From 1860 to 1870, the winner received the challenge belt. When this was awarded to Young Tom Morris permanently for winning three consecutive tournaments, it was replaced by the gold medal (1872 onwards), and the Claret Jug (1873 onwards).

===Other prizes and benefits, based upon finishing position===

There are several benefits from being placed highly in the Open. These are:

- The runners up each receive a silver salver.
- If the player is a professional, then a share of the purse. There is a distribution curve for those who make the cut, with 1st place getting 18%, 2nd 10.4%, 3rd 6.7%, 4th 5.2%, and 5th 4.2%. The percentage continues to fall by placing with 21st getting 1% and 37th 0.5%. Professionals who miss the cut received between US$7,375 and US$4,950.
- The top 10 players, including ties, get entry to the next edition of The Open Championship.
- The top 4 players, including ties, get entry to the next edition of the Masters Tournament.
- FedEx Cup, Race to Dubai, Ryder Cup/Presidents Cup, and Official World Golf Ranking points.

===Amateur medals===

Since 1949 the leading amateur completing the final round receives a silver medal. Since 1972, any other amateur who competes in the final round receives a bronze medal. Amateurs do not receive prize money.

===Professional Golfers' Association (of Great Britain and Ireland) awards===
The Professional Golfers' Association (of Great Britain and Ireland) also mark the achievements of their own members in The Open.

- Ryle Memorial Medal – awarded since 1901 to the winner if he is a PGA member.
- Braid Taylor Memorial Medal – awarded since 1966 to the highest finishing PGA member.
- Tooting Bec Cup – awarded since 1924 to the PGA member who records the lowest single round during the championship.

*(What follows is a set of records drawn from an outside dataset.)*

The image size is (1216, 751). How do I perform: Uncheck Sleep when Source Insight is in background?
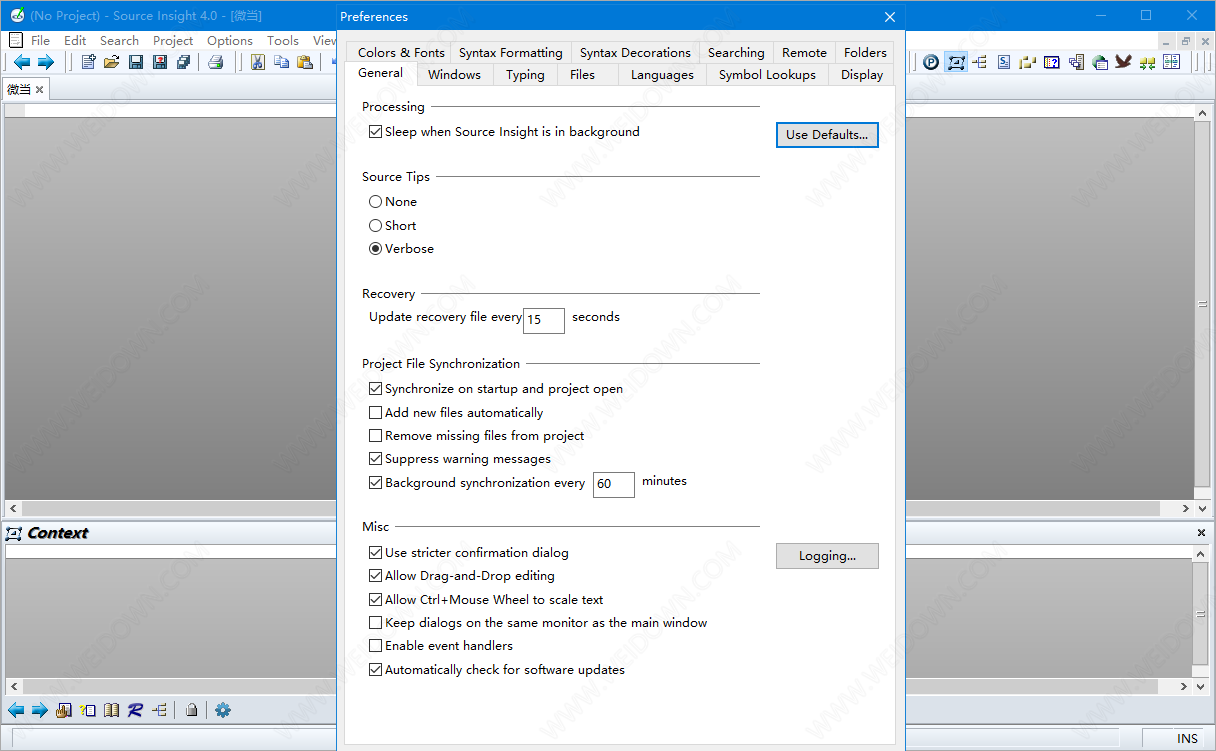point(376,132)
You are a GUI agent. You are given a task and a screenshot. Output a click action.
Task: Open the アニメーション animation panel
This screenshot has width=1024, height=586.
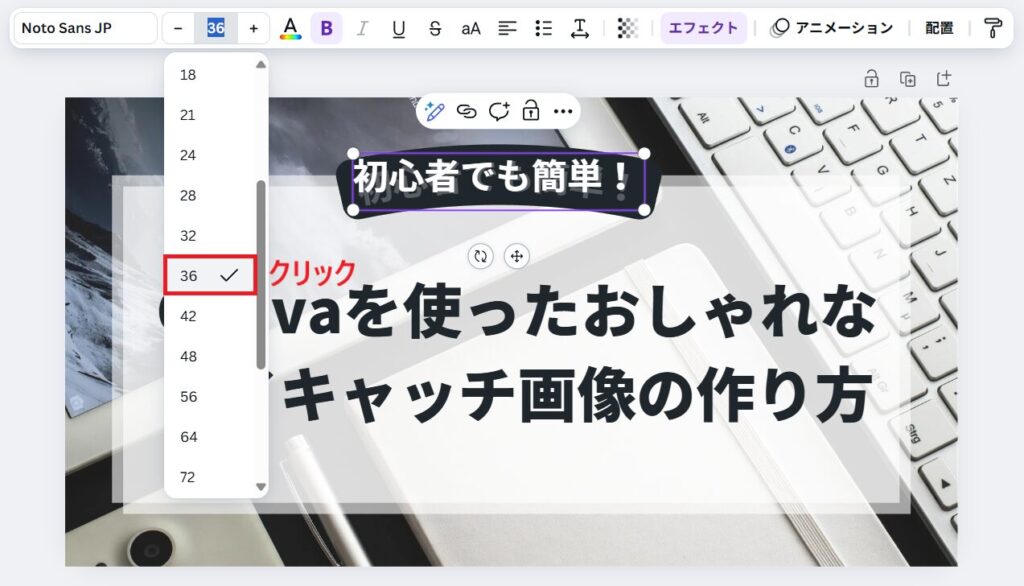832,28
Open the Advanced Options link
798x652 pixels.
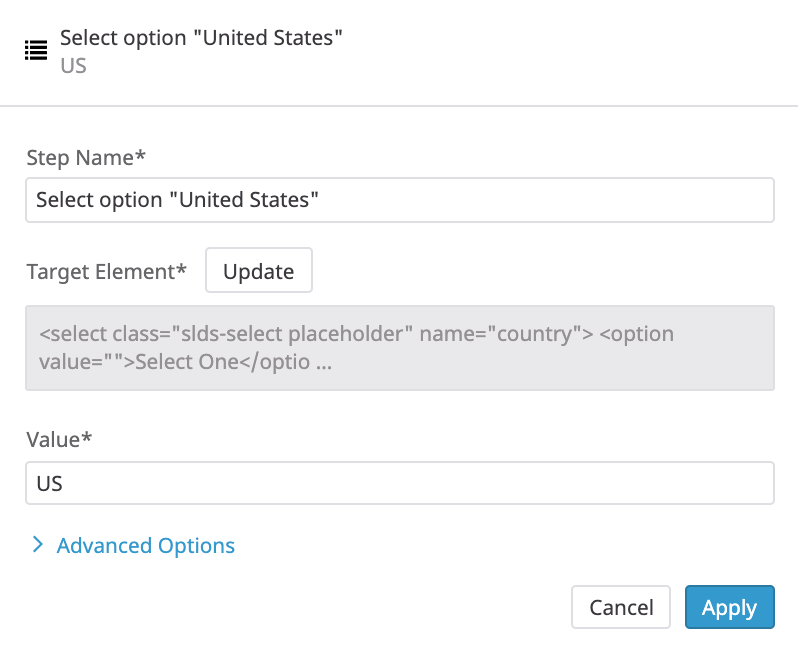tap(146, 545)
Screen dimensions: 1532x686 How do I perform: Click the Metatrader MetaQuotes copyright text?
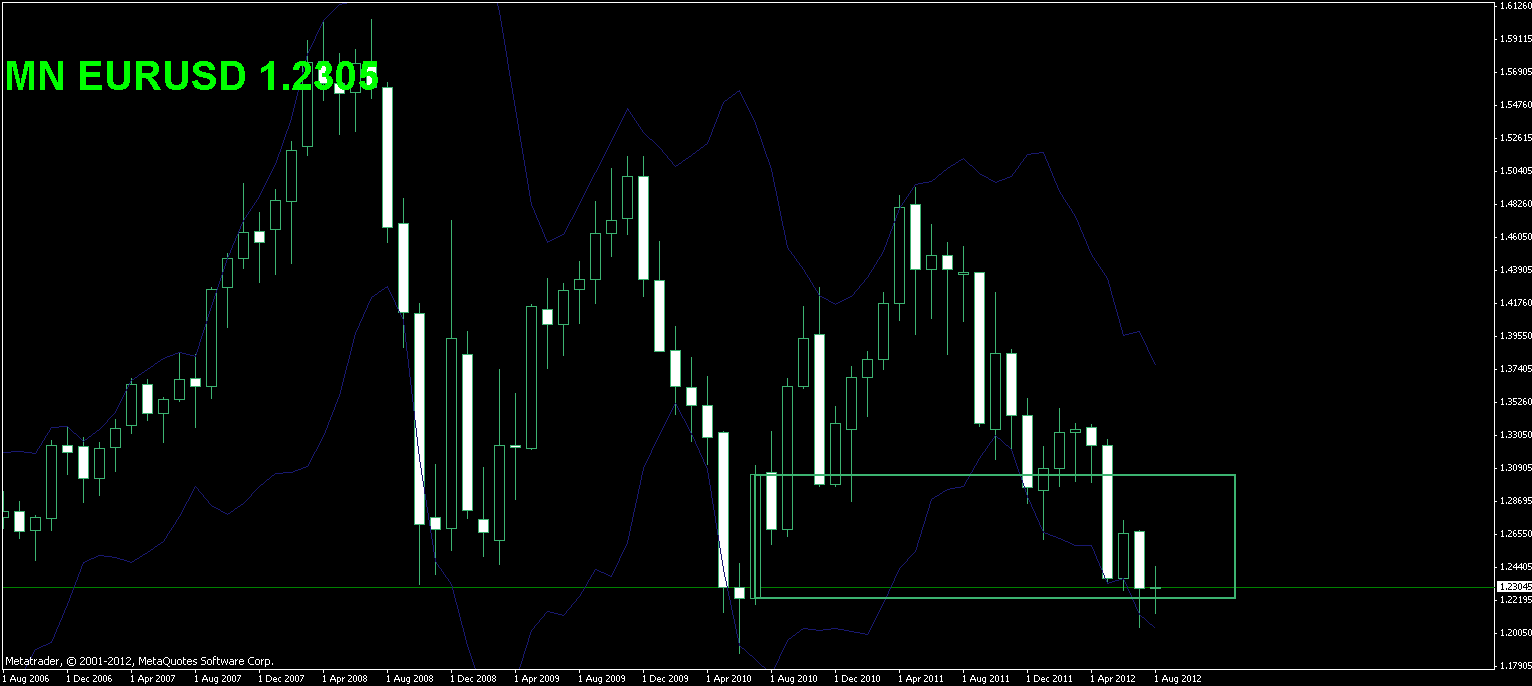(139, 661)
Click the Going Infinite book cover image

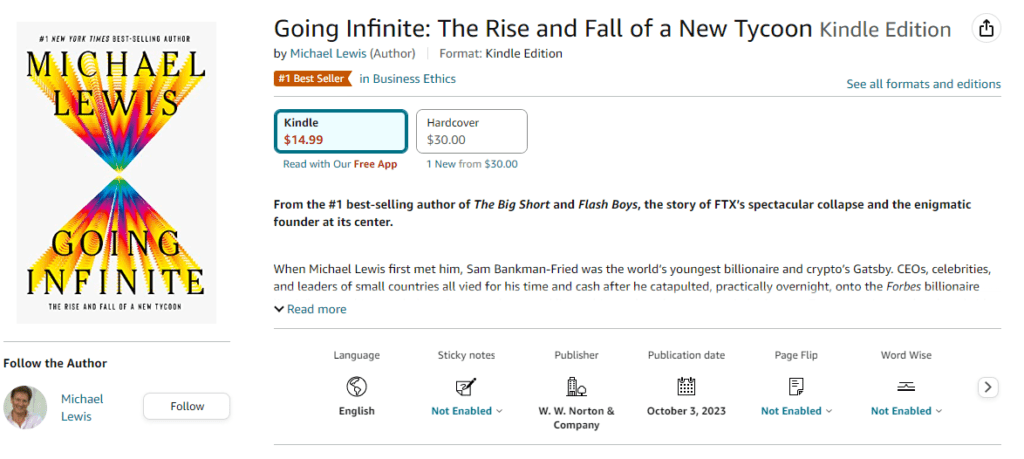click(116, 172)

The Braid Taylor Memorial Medal and the Tooting Bec Cup are restricted to members born in, or with a parent or parents born in, the United Kingdom or Republic of Ireland.

==Courses==

The Open Championship has always been held on a coastal links golf course in Scotland, England or Northern Ireland. The hosting pattern has been:
- 1860–1870: Prestwick Golf Club is the sole host.
- 1872–1892: three-year rotation among Prestwick, St Andrews, and Musselburgh (replaced by Muirfield in 1892) golf clubs.
- 1893–1907: five-year rotation among Prestwick, Royal St George's, St Andrews, Muirfield, and Royal Liverpool Golf Clubs.
- 1908–1939: six-year rotation, initially among Prestwick, Royal Cinque Ports, St Andrews, Royal St George's, Muirfield, and Royal Liverpool Golf Clubs, thus alternating between Scotland and England. A few changes were made to the rota of 6 courses after World War I.
- 1946–1972: alternating between Scottish and English golf clubs continues, but without a fixed rota. Exceptions were St Andrews hosting pre- and post-World War II, and Northern Ireland hosting in 1951.
- Since 1973: usually three Scottish and two English courses hosting in a five-year period, mostly alternating between the two countries, with St Andrews hosting about every five years. Northern Ireland returned in 2019.

===Overview===
A total of 14 courses have hosted the Open, with ten currently active as part of the rotation, and four have been retired from the rotation (shown in italics). The year the golf course was originally built is shown in parentheses.

Prestwick Golf Club (1851): Prestwick is The Open's original venue, and hosted 24 Opens in all, including the first 12. Old Tom Morris designed the original 12 hole course, but it was subsequently redesigned and expanded to be an 18-hole course in 1882. Serious overcrowding problems at Prestwick in 1925 meant that the course was never again used for the Open, and was replaced by Carnoustie Golf Links as the third Scottish course.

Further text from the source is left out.